Community outrage over the initial decision not to prosecute Jake Gardner, 38, led to the appointment of a special prosecutor to look into the May 30 shooting of James Scurlock, 22.
On Tuesday, the special prosecutor, Fred Franklin, announced the grand jury had voted to charge Gardner with manslaughter, use of a firearm in commission of a felony, attempted first-degree assault, and terroristic threats.
Franklin said the panel was presented with more evidence that police dug up in the last three months—including evidence “about activity that Jake Gardner was engaged in prior to even coming in contact with James Scurlock.”
“That evidence can reasonably be construed as an attempt to use a firearm for purposes of killing someone,” he added.

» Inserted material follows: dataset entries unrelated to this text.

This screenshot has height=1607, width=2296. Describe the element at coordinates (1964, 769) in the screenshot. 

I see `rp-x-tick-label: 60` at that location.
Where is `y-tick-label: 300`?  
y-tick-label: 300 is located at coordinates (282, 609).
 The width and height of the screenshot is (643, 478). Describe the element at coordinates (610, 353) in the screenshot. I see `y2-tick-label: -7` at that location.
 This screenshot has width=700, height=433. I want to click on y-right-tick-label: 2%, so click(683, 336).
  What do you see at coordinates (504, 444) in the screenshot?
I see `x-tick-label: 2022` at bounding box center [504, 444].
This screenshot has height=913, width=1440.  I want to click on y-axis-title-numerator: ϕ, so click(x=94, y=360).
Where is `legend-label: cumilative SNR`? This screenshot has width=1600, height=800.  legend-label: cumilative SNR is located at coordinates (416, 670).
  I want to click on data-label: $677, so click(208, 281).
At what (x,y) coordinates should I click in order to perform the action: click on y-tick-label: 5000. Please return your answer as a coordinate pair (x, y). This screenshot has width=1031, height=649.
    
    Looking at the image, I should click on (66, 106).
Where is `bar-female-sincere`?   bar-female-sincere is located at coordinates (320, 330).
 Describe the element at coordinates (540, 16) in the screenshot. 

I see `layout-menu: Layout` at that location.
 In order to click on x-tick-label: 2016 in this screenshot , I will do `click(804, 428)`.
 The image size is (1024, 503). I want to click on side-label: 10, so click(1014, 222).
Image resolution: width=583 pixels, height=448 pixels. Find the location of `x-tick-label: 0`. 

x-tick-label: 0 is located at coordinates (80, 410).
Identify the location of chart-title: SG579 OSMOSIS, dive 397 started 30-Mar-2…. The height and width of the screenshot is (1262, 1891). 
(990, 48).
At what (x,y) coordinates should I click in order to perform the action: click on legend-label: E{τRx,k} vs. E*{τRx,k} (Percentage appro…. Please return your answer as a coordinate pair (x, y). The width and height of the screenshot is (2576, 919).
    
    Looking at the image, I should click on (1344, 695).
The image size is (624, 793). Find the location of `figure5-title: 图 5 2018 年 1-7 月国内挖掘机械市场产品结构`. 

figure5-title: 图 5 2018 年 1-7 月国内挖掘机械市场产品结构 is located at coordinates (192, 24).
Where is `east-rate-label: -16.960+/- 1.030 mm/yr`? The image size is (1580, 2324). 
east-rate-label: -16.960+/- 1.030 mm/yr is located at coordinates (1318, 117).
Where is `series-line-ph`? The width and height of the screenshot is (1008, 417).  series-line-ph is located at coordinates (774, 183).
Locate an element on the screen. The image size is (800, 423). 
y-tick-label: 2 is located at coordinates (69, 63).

Franklin did not describe that evidence but said grand jurors had access to material from Gardner’s cellphone, his Facebook Messenger account, and video from inside his bar.
The minute-long confrontation outside the The Gatsby bar was caught on video. It showed Gardner, an ex-Marine, and his 68-year-old father standing outside the bar as a night of protests devolved into vandalism.
The father walked down the street to confront Scurlock and several other people, shoved one of them, and then got pushed back about 10 feet.
Jake Gardner then confronted the group and showed that he was carrying a gun. Moments later, two of the young people charged at Gardner and knocked him into a puddle on the street—at which point he fired two shots he claimed were warnings, sending them running.
It appeared from the video that Scurlock then jumped on top of Gardner, who “fired over his back” and hit Scurlock in the clavicle, killing him.
Gardner told investigators that Scurlock had him in a chokehold and he feared for his life.
Franklin said that when he first took the case, after an initial survey of the early evidence, he expected to come to the same conclusion the local prosecutor had—that Gardner acted in self-defense.
But, he added, “there is evidence that undermines that—and that evidence comes primarily from Jake Gardner himself.”
Gardner could face decades in prison if convicted. In an interview with KETV before the decision was announced, he said, “I’m more anxious now than when I was flying to Iraq. I was in from the end of 2000 til the end of 2004. All trained up by 9/11. I was there in 2003 during the invasion and in Haiti in 2004 to break up the civil unrest.”
Standing with Scurlock’s family after the charging announcement, attorney Justin Wayne said, “Today is not a day of celebration, it’s a day to be thankful.”
But, he added, there should not have been a need for a special prosecutor and grand jury. The case, he said, underscored the unequal way that black and white residents are treated by the justice system.
“The fact of the matter is, if you’re black growing up in Omaha, and you brandish a gun, and you run from the cops, and you threaten somebody, you don’t walk away with a $200 fine for disorderly conduct,” Wayne said.